Diaz’s vehicle — a Humvee with armor plating the Marines had welded to its sides and its floorboard covered in sandbags — was to sprint ahead to draw enemy fire to alert the main convoy to trouble spots. The Marines called the vehicle “the suicide truck.”


“If you got hit, you were on your own,” he said.


The Humvee was hit by a roadside bomb — again four, linked 155-millimeter artillery shells. Diaz, who was 21 years old at the time, was riddled with shrapnel and one piece went through his left eye and lodged in his skull. Three other Marines in the vehicle also were severely injured.


“But I got it the worst,” he said.


Diaz spent a year and eight months at National Naval Medical Center in Bethesda, Md., recovering from his wounds. He still suffers from traumatic brain injury and is blind in his left eye.
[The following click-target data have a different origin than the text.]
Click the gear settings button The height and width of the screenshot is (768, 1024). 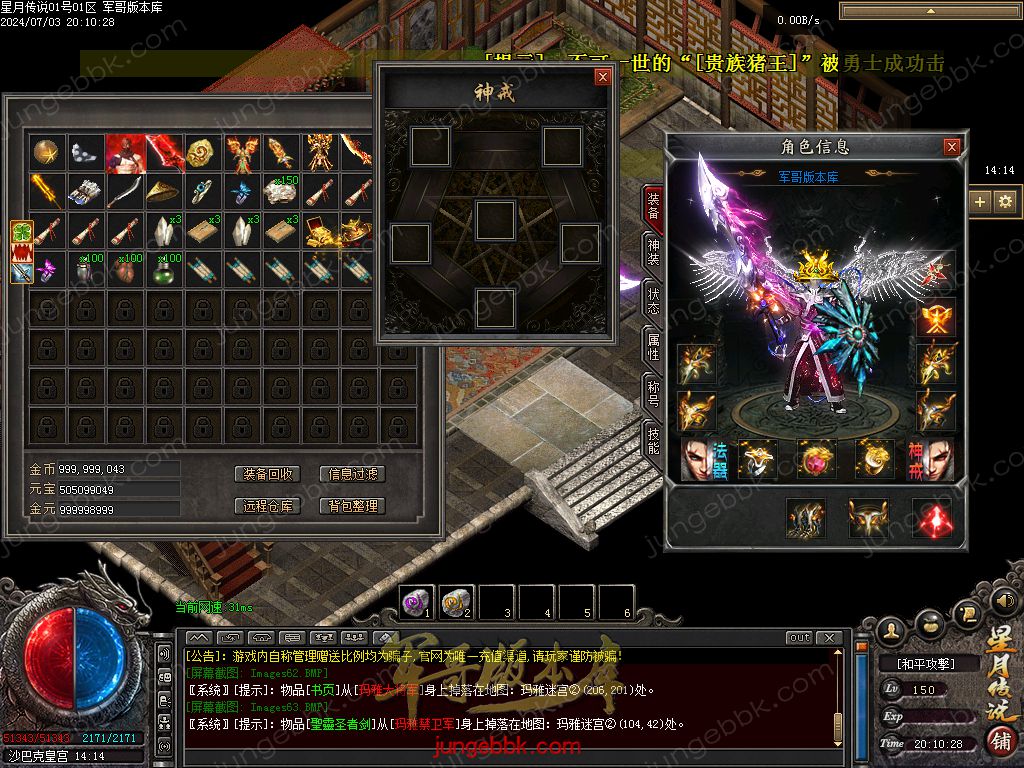(1005, 201)
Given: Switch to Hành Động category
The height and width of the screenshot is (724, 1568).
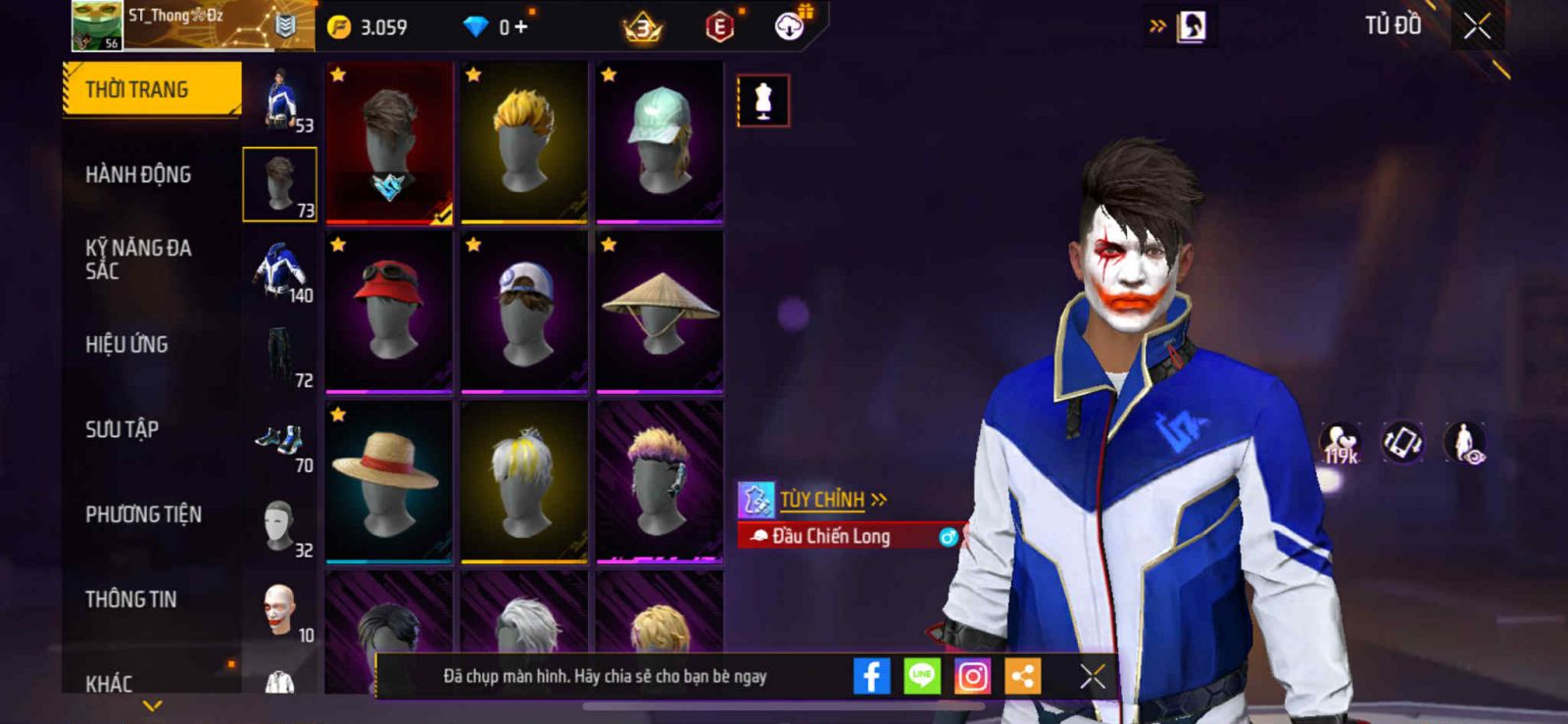Looking at the screenshot, I should (x=138, y=174).
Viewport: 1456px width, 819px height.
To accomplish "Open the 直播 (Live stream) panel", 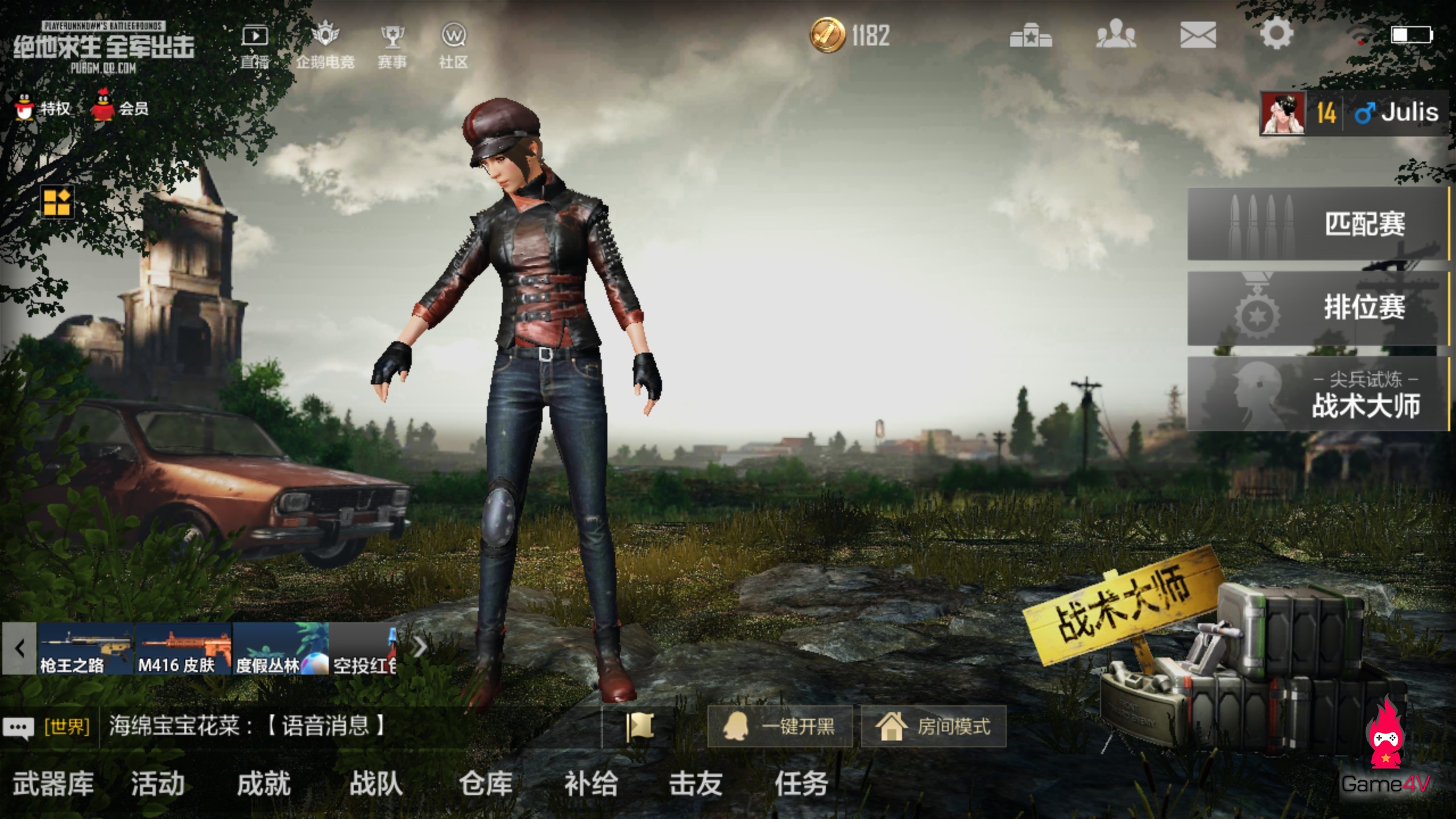I will [x=256, y=43].
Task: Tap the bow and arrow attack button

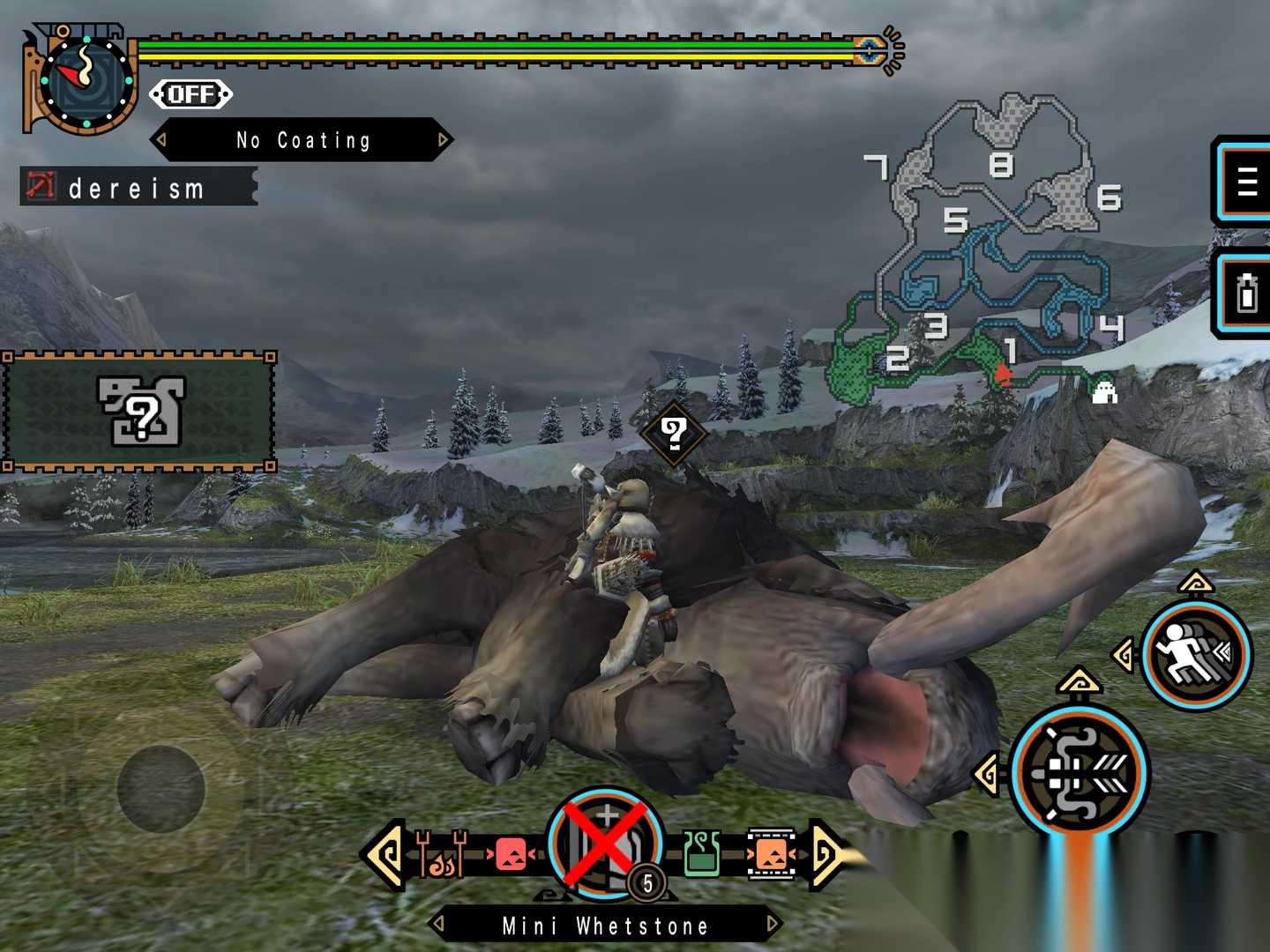Action: (1080, 772)
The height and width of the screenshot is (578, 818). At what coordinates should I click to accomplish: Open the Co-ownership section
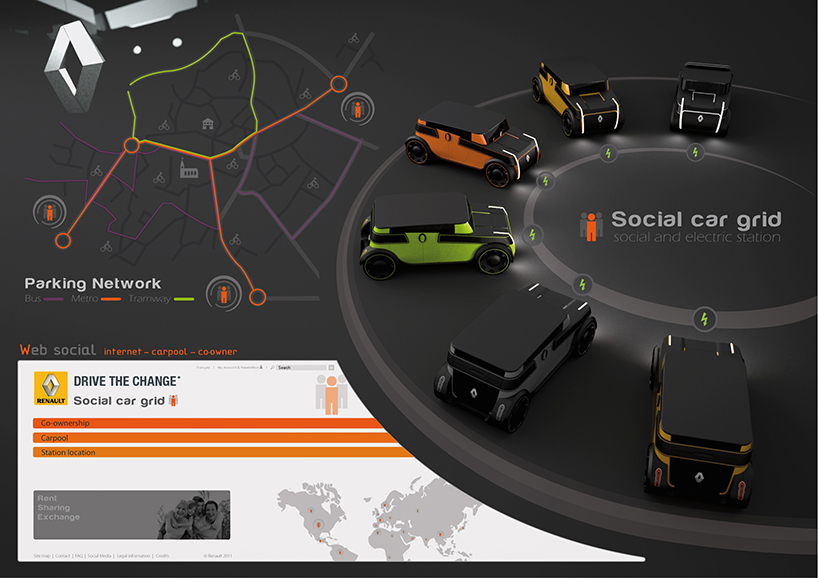200,423
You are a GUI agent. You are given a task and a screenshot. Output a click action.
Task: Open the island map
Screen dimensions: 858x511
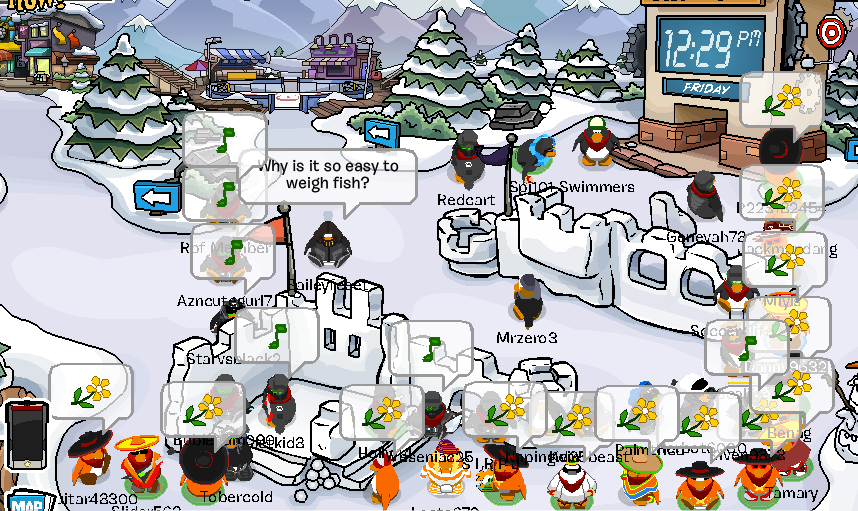pos(24,502)
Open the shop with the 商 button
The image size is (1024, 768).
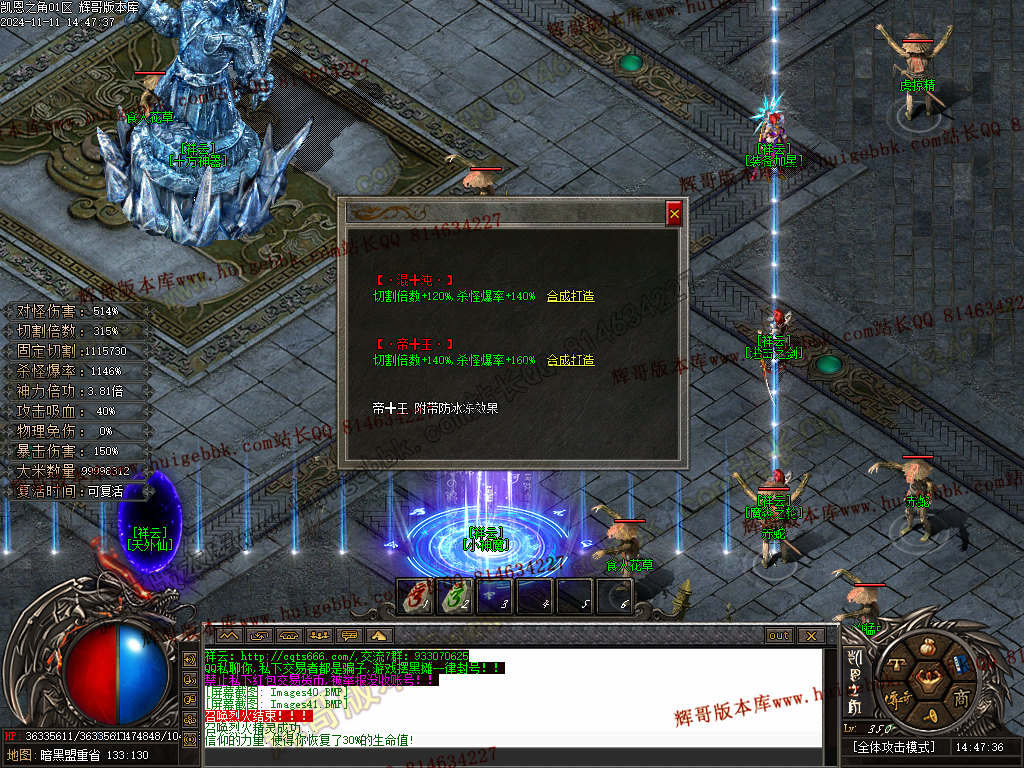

Diaz said he thinks the United States will have to take some sort of limited military action in Iraq to prevent the rise of more terrorist groups and support a Democratic government there.


“I don’t know if there is a diplomatic way out of this,” he said. “But for us to go back and take Fallujah for the third time, you’re going to have a hard time selling that.”


Guitard, who spent 18 months at Walter Reed Army Medical Center and underwent more than 50 major procedures, agreed.


“I would support air strikes,” he said, “but nothing on the ground. We did our jobs. It’s their time to step up.”